Quantum teleportation is not easy to accomplish because the properties of quantum particles are so fragile. A sender can’t simply measure a particle and share those properties with a receiver because the act of measuring changes the particle. In 1997 physicists developed a technique that achieved quantum teleportation, at least occasionally — a very small percentage of the desired information actually got transported. Since then physicists have successfully teleported photons over increasing distances through fiber-optic cables (SN: 6/30/12, p. 10), but the process remains inconsistent.

Now physicist Andreas Wallraff at ETH Zurich and his team have created the first solid-state device, similar to a computer chip, that is capable of teleporting quantum information. The chip contains tiny circuits that each behave like an atom. The circuits are connected by millimeters-long transmission lines carrying microwave radiation, which entangles the circuits so that the properties of one affect the other. By programming a bit of quantum information into circuit A, Wallraff and his team changed the signal arriving at circuit B. They could then use that changed signal to determine the original properties of circuit A and transfer them to circuit B.

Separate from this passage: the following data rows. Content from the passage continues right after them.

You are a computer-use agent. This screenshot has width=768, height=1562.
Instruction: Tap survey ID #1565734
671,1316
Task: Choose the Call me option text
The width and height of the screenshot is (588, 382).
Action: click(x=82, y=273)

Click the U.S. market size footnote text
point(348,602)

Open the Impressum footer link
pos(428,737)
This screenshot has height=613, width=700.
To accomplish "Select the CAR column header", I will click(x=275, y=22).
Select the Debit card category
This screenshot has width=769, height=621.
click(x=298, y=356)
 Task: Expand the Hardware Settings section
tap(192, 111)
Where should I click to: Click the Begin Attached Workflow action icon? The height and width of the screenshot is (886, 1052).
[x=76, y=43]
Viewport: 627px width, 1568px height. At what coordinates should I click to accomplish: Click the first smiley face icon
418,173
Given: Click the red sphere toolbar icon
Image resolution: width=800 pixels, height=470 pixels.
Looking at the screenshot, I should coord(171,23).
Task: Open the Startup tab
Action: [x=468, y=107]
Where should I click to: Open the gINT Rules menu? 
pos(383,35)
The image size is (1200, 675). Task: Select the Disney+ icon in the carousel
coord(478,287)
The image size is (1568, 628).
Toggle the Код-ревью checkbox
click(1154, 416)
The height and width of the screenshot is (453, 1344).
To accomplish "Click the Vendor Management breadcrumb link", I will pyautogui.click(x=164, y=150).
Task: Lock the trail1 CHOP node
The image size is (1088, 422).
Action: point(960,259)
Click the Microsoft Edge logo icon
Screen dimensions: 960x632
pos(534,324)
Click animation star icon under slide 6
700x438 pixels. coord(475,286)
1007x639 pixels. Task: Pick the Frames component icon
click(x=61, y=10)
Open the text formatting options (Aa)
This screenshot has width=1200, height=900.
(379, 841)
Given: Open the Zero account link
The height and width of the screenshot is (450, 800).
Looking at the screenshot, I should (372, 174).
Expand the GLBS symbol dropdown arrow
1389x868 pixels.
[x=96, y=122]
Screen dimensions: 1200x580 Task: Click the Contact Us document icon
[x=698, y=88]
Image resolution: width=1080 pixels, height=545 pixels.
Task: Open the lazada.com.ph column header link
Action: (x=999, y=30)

Most importantly, Wallraff’s teleportation system successfully transports information in nearly every attempt, and it can do it roughly 10,000 times per second, an unprecedented rate. The study appears in the Aug. 15 Nature.

In another study in the same issue, an international team led by physicist Akira Furusawa of the University of Tokyo successfully transported information between photons with near-perfect success, or 50 times as efficient as previous experiments. Polzik says such a technique could be pivotal for quantum computers.